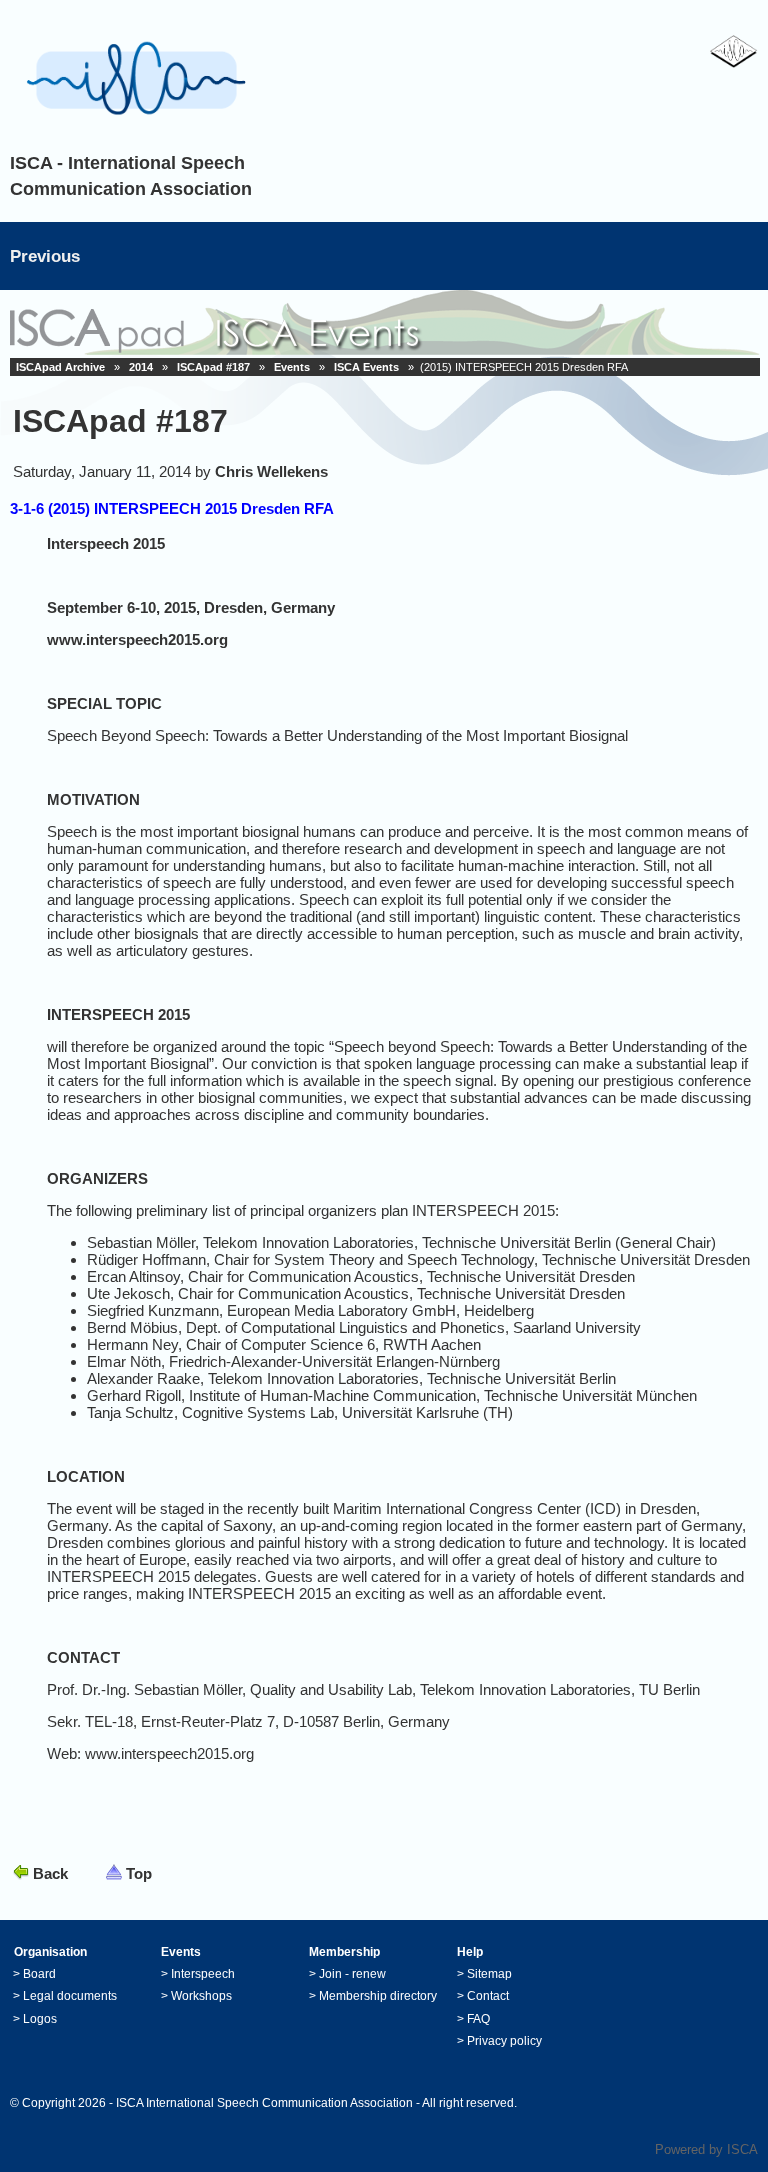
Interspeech (203, 1974)
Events (292, 367)
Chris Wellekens (271, 471)
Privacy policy (504, 2041)
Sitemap (489, 1974)
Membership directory (378, 1996)
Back (50, 1873)
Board (39, 1974)
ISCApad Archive (60, 367)
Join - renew (352, 1974)
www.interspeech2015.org (137, 639)
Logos (40, 2019)
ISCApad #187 (213, 367)
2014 (141, 367)
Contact (488, 1996)
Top (139, 1873)
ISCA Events (366, 367)
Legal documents (70, 1996)
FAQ (478, 2019)
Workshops (201, 1996)
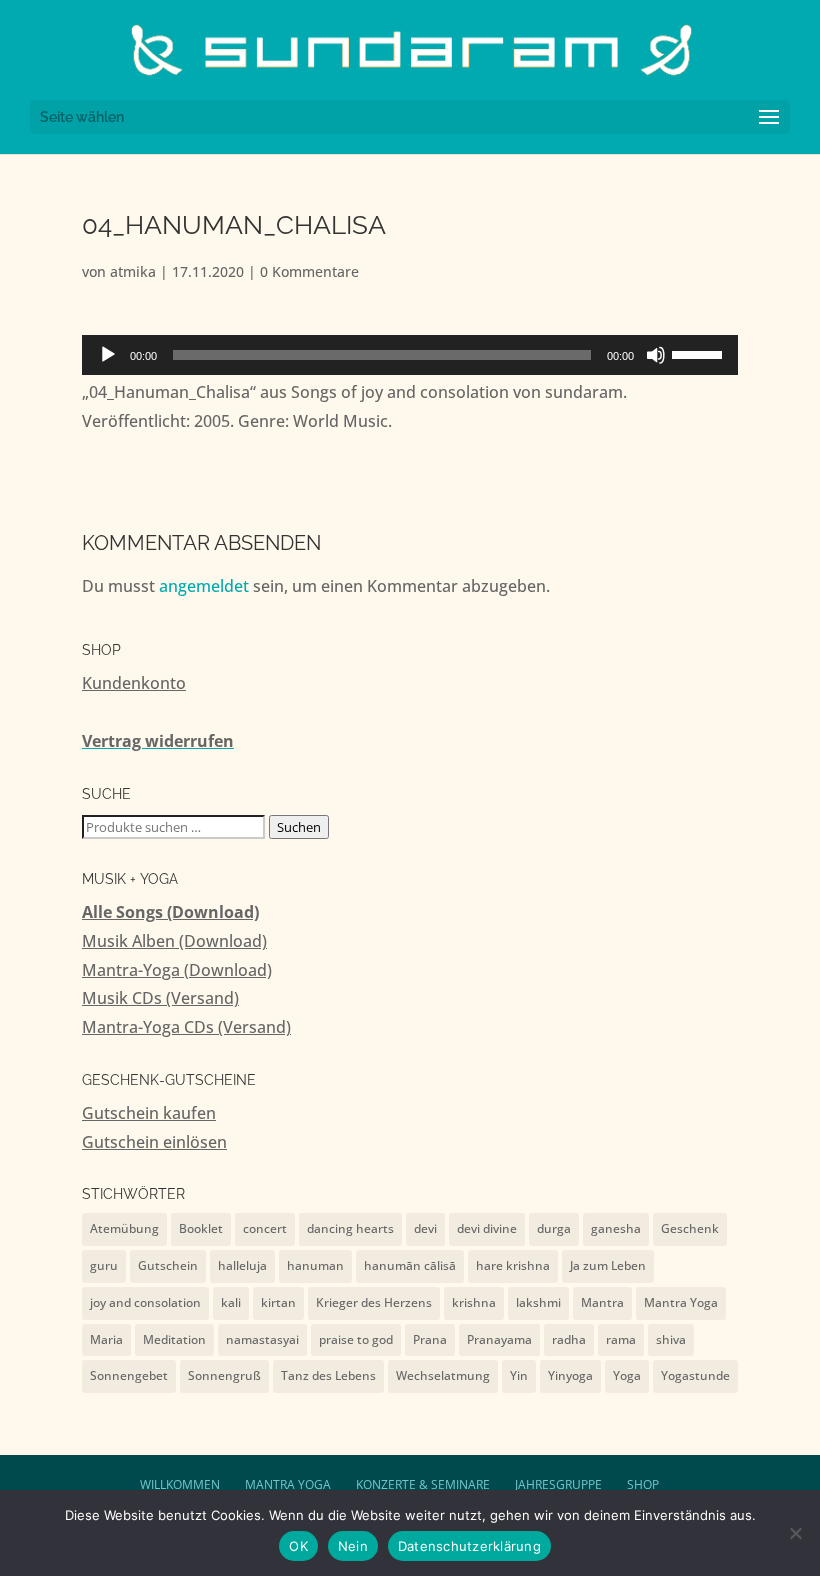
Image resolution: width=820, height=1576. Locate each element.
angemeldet (204, 586)
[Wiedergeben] (108, 355)
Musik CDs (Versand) (160, 998)
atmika (133, 271)
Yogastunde (695, 1375)
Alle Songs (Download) (170, 912)
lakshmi (538, 1302)
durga (554, 1228)
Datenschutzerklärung (469, 1546)
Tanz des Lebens (328, 1375)
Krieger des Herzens (374, 1302)
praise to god (356, 1339)
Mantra (602, 1302)
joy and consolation (145, 1302)
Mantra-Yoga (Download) (177, 970)
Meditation (174, 1339)
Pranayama (499, 1339)
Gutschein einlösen (154, 1142)
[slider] (700, 353)
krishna (474, 1302)
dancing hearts (350, 1228)
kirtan (278, 1302)
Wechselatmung (443, 1375)
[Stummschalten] (656, 355)
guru (104, 1265)
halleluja (242, 1265)
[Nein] (795, 1533)
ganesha (616, 1228)
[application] (410, 355)
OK (298, 1546)
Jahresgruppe (558, 1484)
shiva (671, 1339)
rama (621, 1339)
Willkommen (180, 1484)
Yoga (627, 1375)
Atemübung (124, 1228)
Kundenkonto (134, 683)
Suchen (299, 827)
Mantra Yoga (681, 1302)
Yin (519, 1375)
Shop (643, 1484)
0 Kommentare (309, 271)
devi (425, 1228)
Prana (430, 1339)
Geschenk (690, 1228)
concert (265, 1228)
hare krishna (513, 1265)
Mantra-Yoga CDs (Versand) (186, 1027)
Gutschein (168, 1265)
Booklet (201, 1228)
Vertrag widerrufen (158, 741)
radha (569, 1339)
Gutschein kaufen (149, 1113)
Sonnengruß (224, 1375)
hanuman (315, 1265)
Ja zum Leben (608, 1265)
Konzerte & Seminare (423, 1484)
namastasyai (262, 1339)
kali (231, 1302)
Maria (106, 1339)
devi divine (487, 1228)
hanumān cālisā (410, 1265)
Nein (353, 1546)
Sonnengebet (129, 1375)
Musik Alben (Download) (174, 941)
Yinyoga (570, 1375)
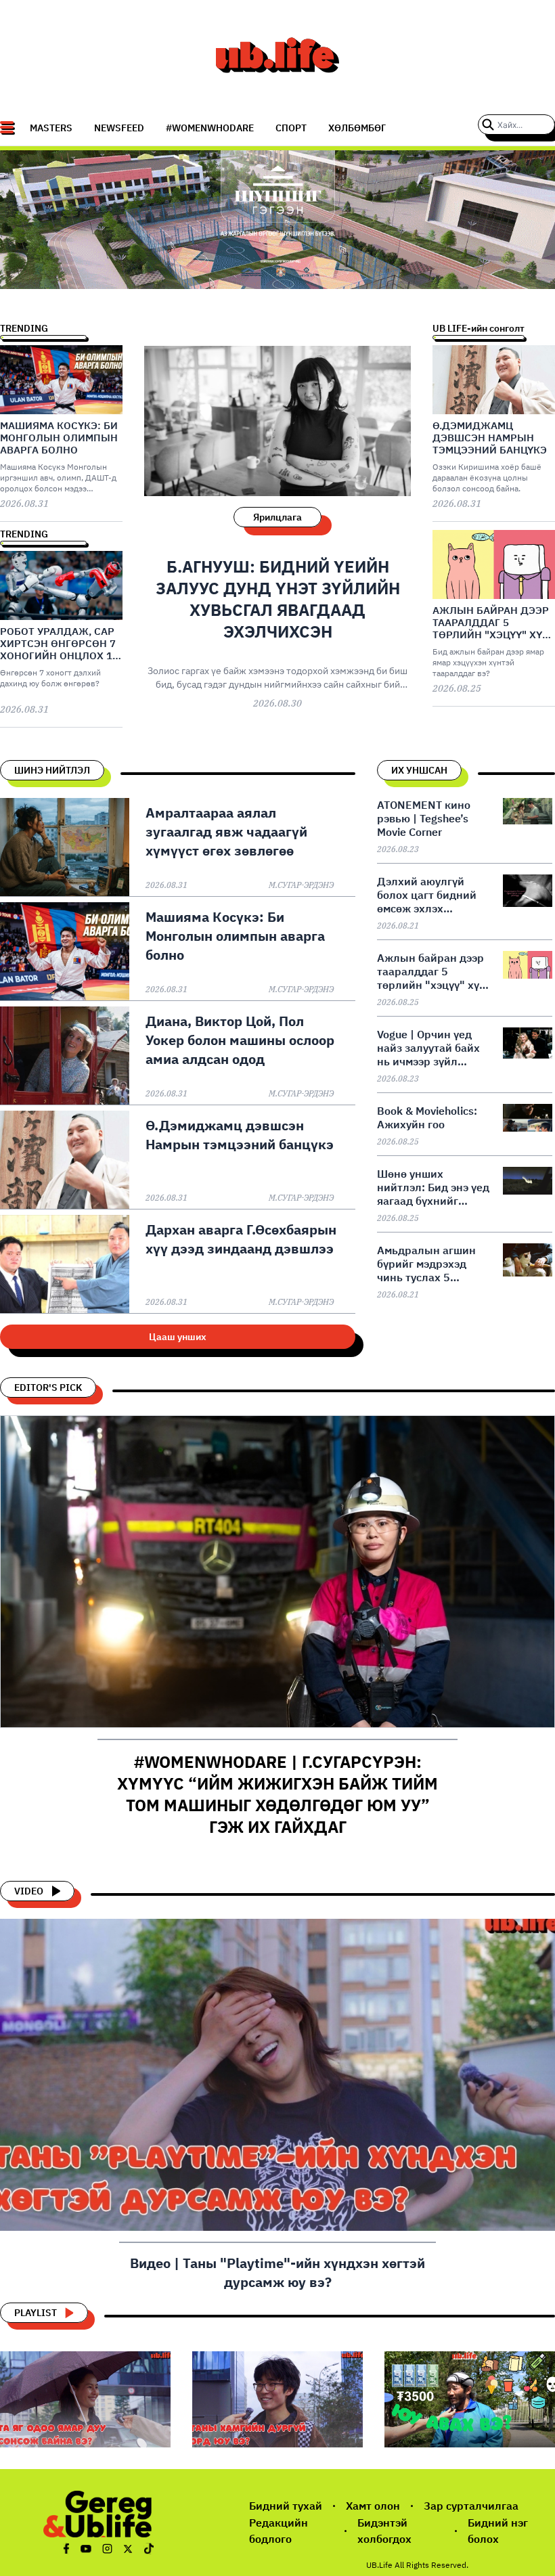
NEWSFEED (119, 128)
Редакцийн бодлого (278, 2531)
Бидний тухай (285, 2505)
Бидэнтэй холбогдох (384, 2531)
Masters (51, 128)
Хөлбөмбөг (357, 128)
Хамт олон (373, 2505)
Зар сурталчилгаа (471, 2505)
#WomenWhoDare (210, 128)
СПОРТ (291, 128)
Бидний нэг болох (498, 2531)
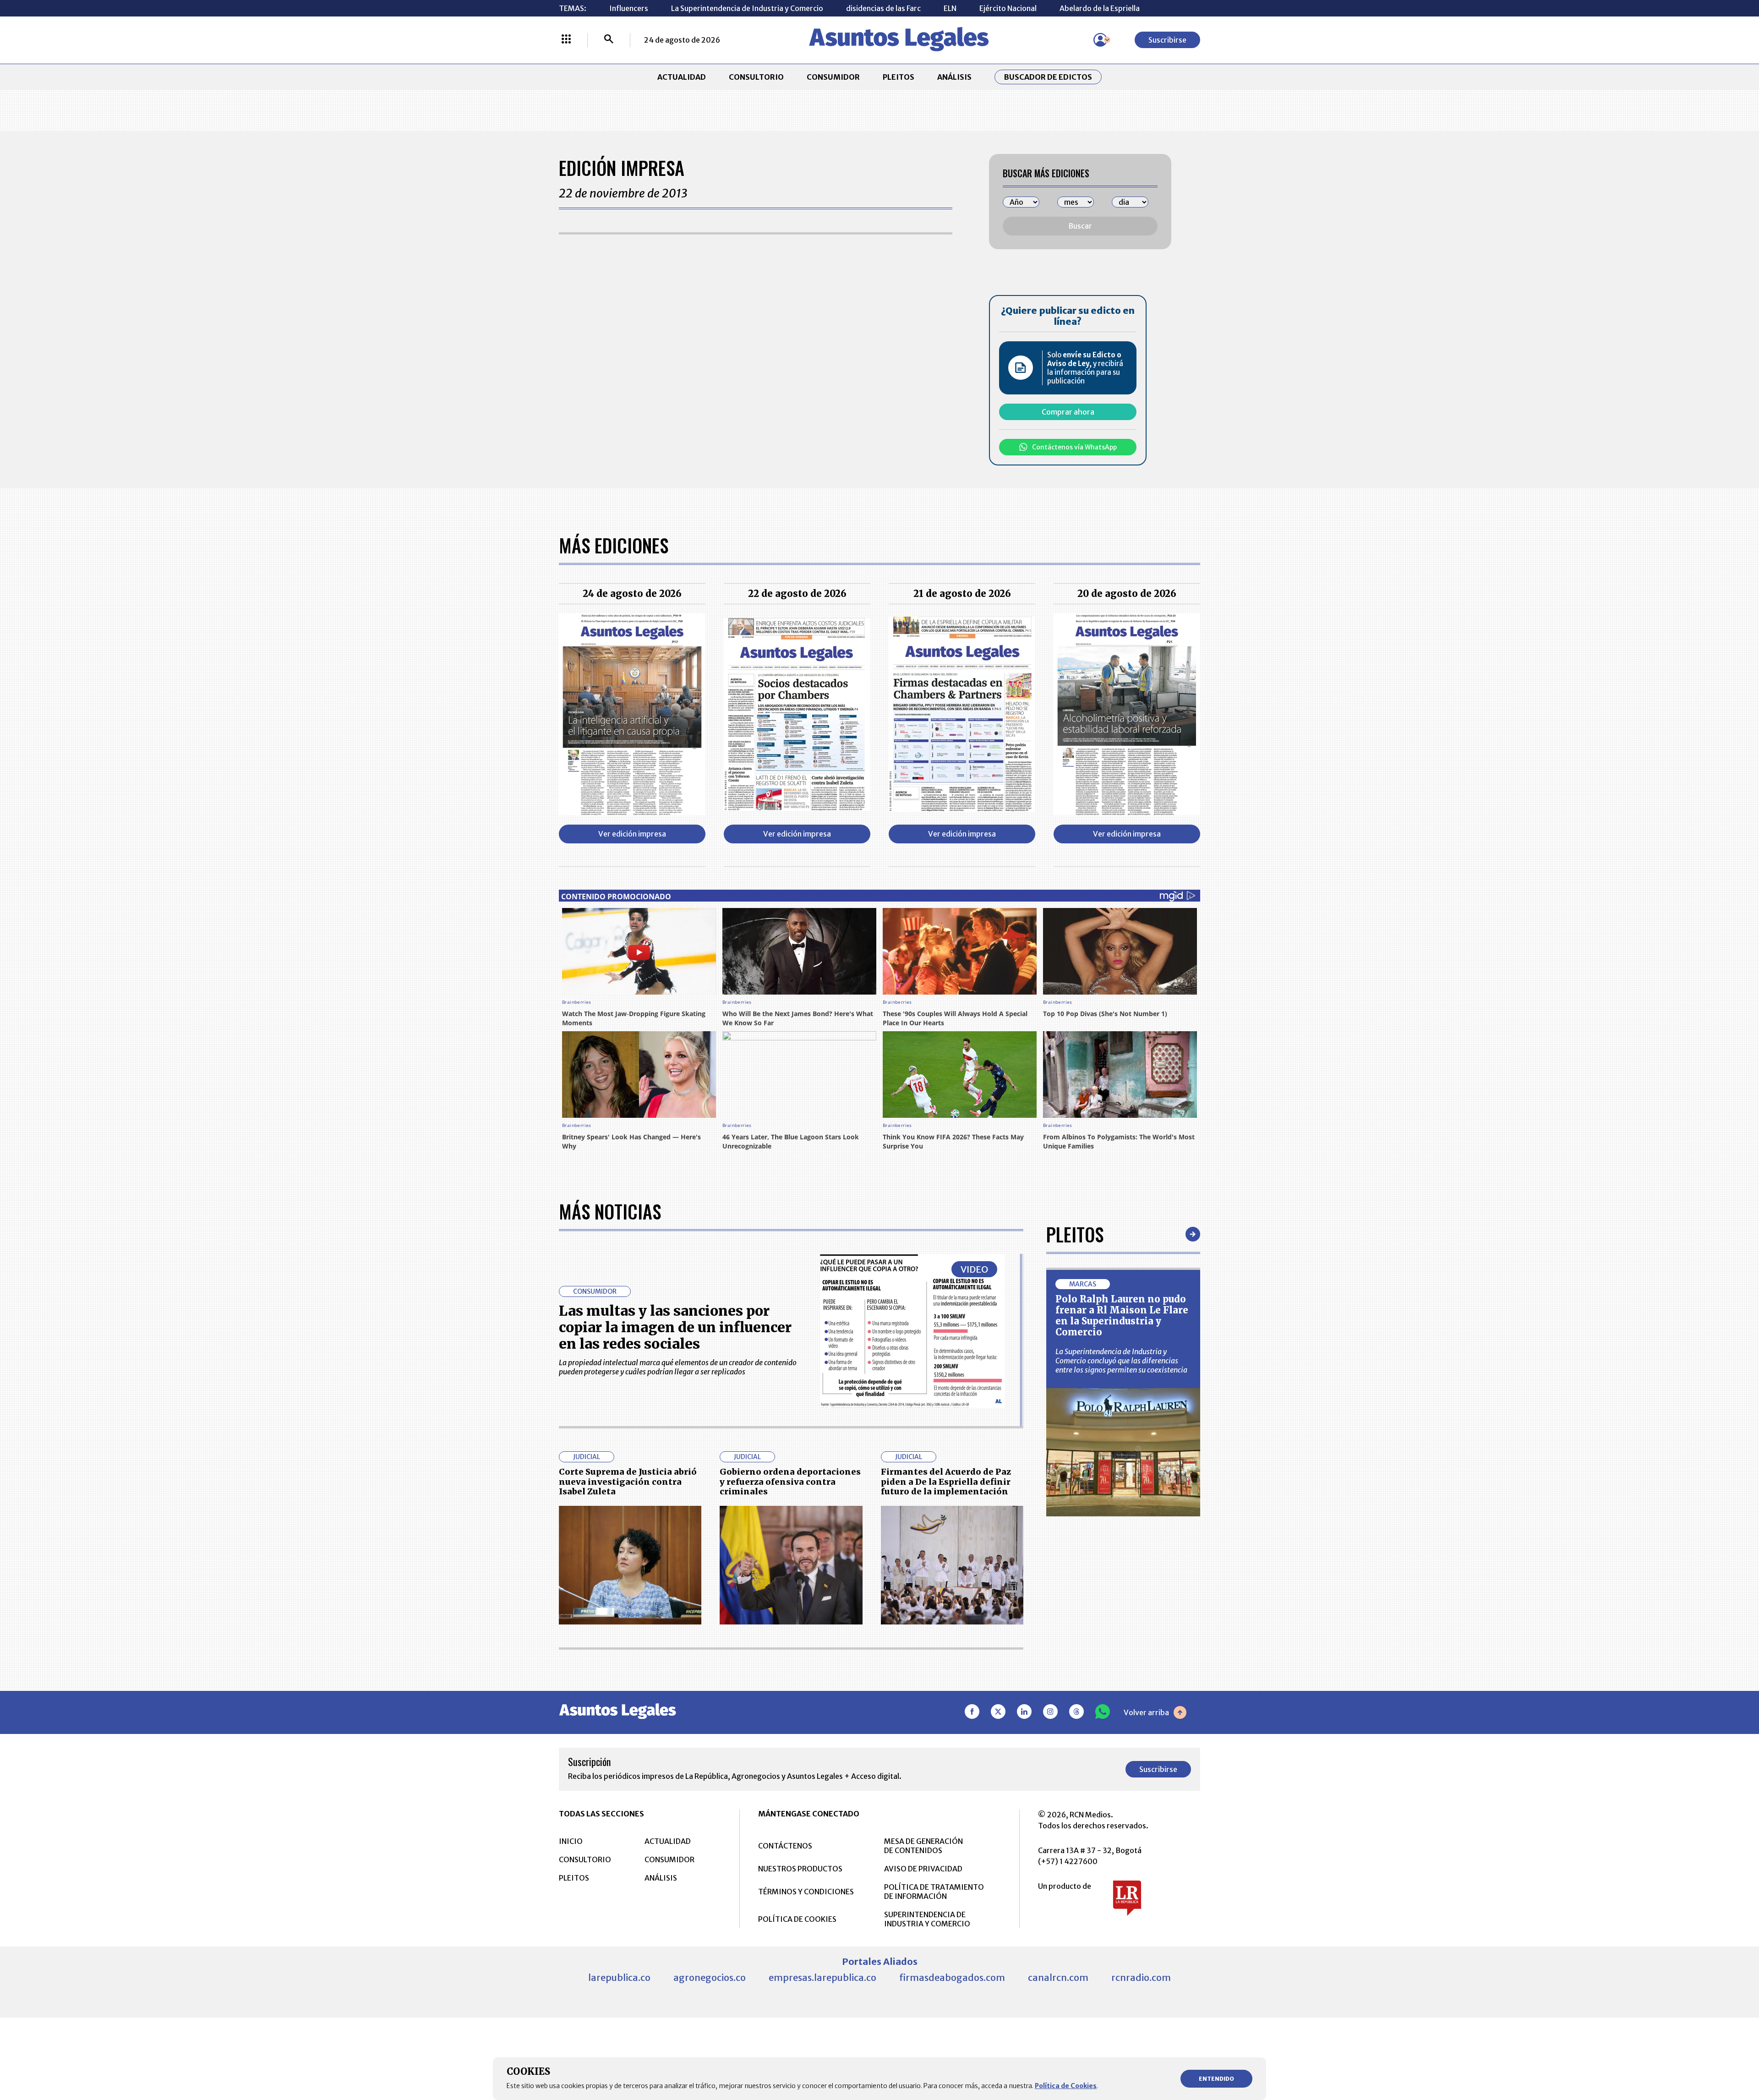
====================
■ Exercise prompt ■
All of the entries above should be copied exactly, except for the pictures.

■ Solution to this task ■
Interspeech (203, 1974)
Events (292, 367)
Chris Wellekens (271, 471)
Privacy policy (504, 2041)
Sitemap (489, 1974)
Membership directory (378, 1996)
Back (50, 1873)
Board (39, 1974)
ISCApad Archive (60, 367)
Join - renew (352, 1974)
www.interspeech2015.org (137, 639)
Logos (40, 2019)
ISCApad #187 (213, 367)
2014 (141, 367)
Contact (488, 1996)
Top (139, 1873)
ISCA Events (366, 367)
Legal documents (70, 1996)
FAQ (478, 2019)
Workshops (201, 1996)
Image resolution: width=820, height=1576. Locate each element.
angemeldet (204, 586)
[Wiedergeben] (108, 355)
Musik CDs (Versand) (160, 998)
atmika (133, 271)
Yogastunde (695, 1375)
Alle Songs (Download) (170, 912)
lakshmi (538, 1302)
durga (554, 1228)
Datenschutzerklärung (469, 1546)
Tanz des Lebens (328, 1375)
Krieger des Herzens (374, 1302)
praise to god (356, 1339)
Mantra (602, 1302)
joy and consolation (145, 1302)
Mantra-Yoga (Download) (177, 970)
Meditation (174, 1339)
Pranayama (499, 1339)
Gutschein einlösen (154, 1142)
[slider] (700, 353)
krishna (474, 1302)
dancing hearts (350, 1228)
kirtan (278, 1302)
Wechselatmung (443, 1375)
[Stummschalten] (656, 355)
guru (104, 1265)
halleluja (242, 1265)
[Nein] (795, 1533)
ganesha (616, 1228)
[application] (410, 355)
OK (298, 1546)
Jahresgruppe (558, 1484)
shiva (671, 1339)
rama (621, 1339)
Willkommen (180, 1484)
Yoga (627, 1375)
Atemübung (124, 1228)
Kundenkonto (134, 683)
Suchen (299, 827)
Mantra Yoga (681, 1302)
Yin (519, 1375)
Shop (643, 1484)
0 Kommentare (309, 271)
devi (425, 1228)
Prana (430, 1339)
Geschenk (690, 1228)
concert (265, 1228)
hare krishna (513, 1265)
Mantra-Yoga CDs (Versand) (186, 1027)
Gutschein (168, 1265)
Booklet (201, 1228)
Vertrag widerrufen (158, 741)
radha (569, 1339)
Gutschein kaufen (149, 1113)
Sonnengruß (224, 1375)
hanuman (315, 1265)
Ja zum Leben (608, 1265)
Konzerte & Seminare (423, 1484)
namastasyai (262, 1339)
kali (231, 1302)
Maria (106, 1339)
devi divine (487, 1228)
hanumān cālisā (410, 1265)
Nein (353, 1546)
Sonnengebet (129, 1375)
Musik Alben (Download) (174, 941)
Yinyoga (570, 1375)
NEWSFEED (119, 128)
Редакцийн бодлого (278, 2531)
Бидний тухай (285, 2505)
Бидэнтэй холбогдох (384, 2531)
Masters (51, 128)
Хөлбөмбөг (357, 128)
Хамт олон (373, 2505)
Зар сурталчилгаа (471, 2505)
#WomenWhoDare (210, 128)
СПОРТ (291, 128)
Бидний нэг болох (498, 2531)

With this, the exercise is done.